Legislators Re-Introduced Bill to Restore COVID Legal Immunity for Homeowner Associations
The 10th District lawmakers are once again championing legislation that would extend legal protections that shield senior communities from legal action related to COVID.
Sen. Jim Holzapfel, Asm. Greg McGuckin and Asm. John Catalano sponsor bills that would reinstate legal immunity from COVID-related lawsuits for senior residential developments. (Pixabay)
Senator Jim Holzapfel and Assemblymen Greg McGuckin and John Catalano (all R-10) sponsor bills that would reinstate legal immunity from COVID-related lawsuits for senior residential developments. Legislation providing the temporary protection was enacted last summer but expired on New Year’s Day.
“Inexplicably, the Democrat leadership in Trenton failed to act on crucial legislation extending the protection permanently,” said Senator Holzapfel. “As a result, we’re back where we were last year, with senior communities across the state facing uncertainty as they prepare to open clubhouses and swimming pools for the summer season.
“Our LD 10 team sponsors legislation that would provide permanent immunity to planned real estate developments in the event of COVID exposure on the premises,” Holzapfel continued. “With support from the majority party, New Jersey seniors could look forward to a more normal summer.”
A year ago, communities were hesitant to allow residents to utilize social and recreational facilities, fearing liability from potential virus transmission. The 10th District legislators sponsored similar bills in the legislative session that concluded earlier this month, but they never moved.
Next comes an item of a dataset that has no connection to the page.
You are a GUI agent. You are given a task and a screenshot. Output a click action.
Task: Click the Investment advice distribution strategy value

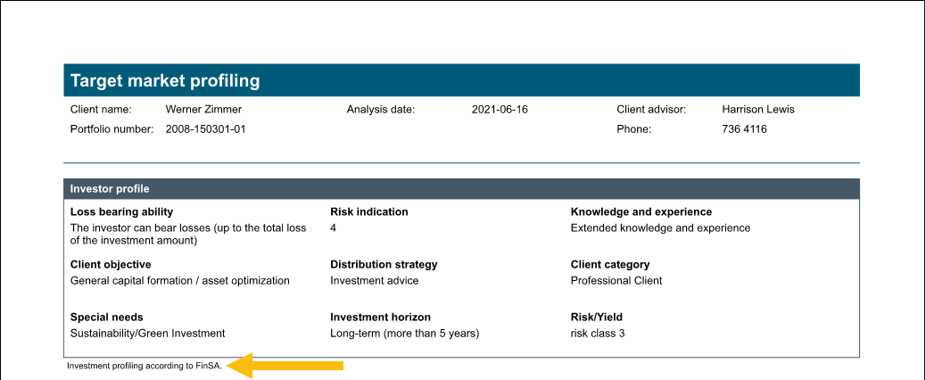(x=374, y=280)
“I was shocked that after last year, the Senate and Assembly Democrats failed to step up on behalf of more than a million New Jerseyans in senior communities,” said Assemblyman McGuckin. “Somehow, our legislation was overlooked as both houses passed hundreds of politically expedient measures.
“With the appropriate safeguards and the legal assurance, everything worked fine last summer,” McGuckin continued. “As this pandemic rolls on with no end in sight, there’s no reason not to make this solution permanent, and that’s exactly what our legislation will do.”
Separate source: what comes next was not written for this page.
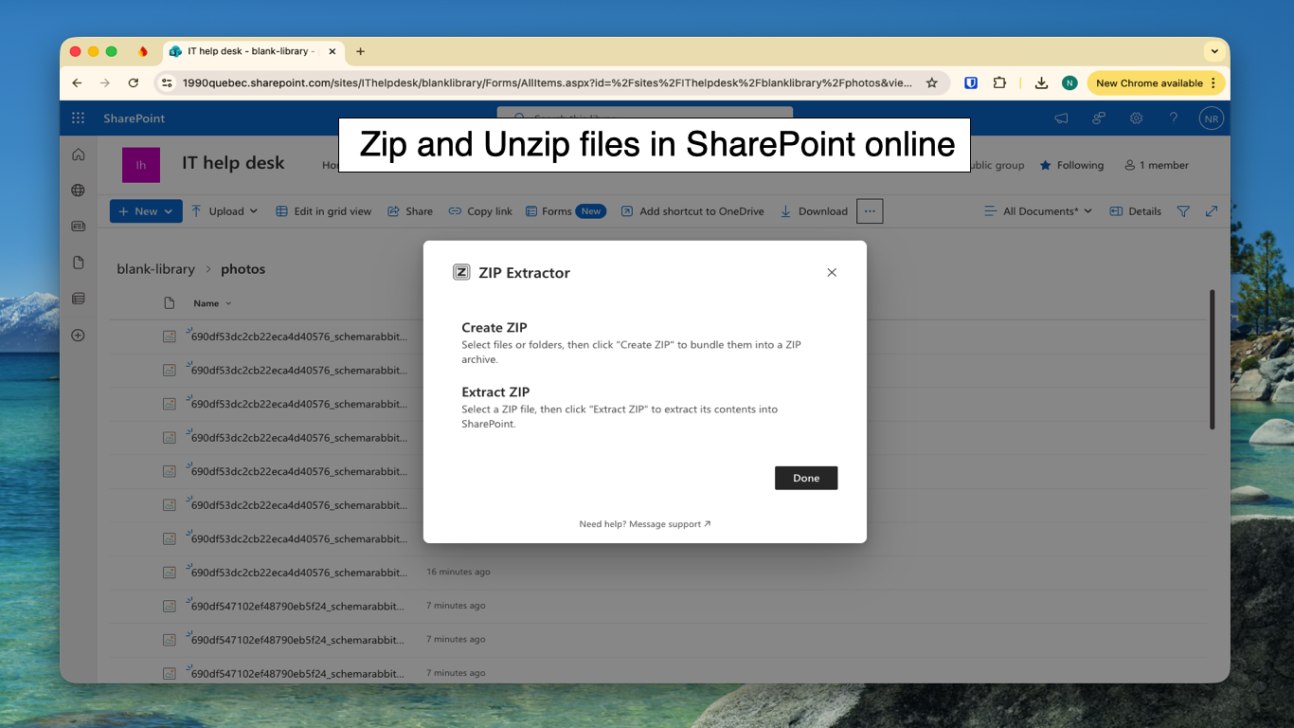Open the All Documents view selector
Viewport: 1294px width, 728px height.
(x=1037, y=210)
As with the expired law, to qualify for protection under the new measures (S-177 and A-729), communities would be required to post signage at the entrance to shared spaces including pools and gyms notifying visitors that by entering the areas they are waiving all civil liability for damages arising from COVID.
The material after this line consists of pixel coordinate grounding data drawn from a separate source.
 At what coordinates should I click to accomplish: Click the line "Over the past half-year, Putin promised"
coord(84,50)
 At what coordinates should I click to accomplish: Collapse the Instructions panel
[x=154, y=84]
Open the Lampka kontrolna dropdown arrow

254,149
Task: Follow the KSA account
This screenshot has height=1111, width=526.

“Residents who invest their hard-earned money in communities so they can enjoy the amenities should have the option to enjoy what they pay for,” said Assemblyman Catalano. “After two years of the pandemic, people have learned to accept a reasonable level of risk when they leave the home, and they are tired of being told what they can’t do. Our seniors have earned the right to hang out at the pool and enjoy the clubhouse and gym in their communities.”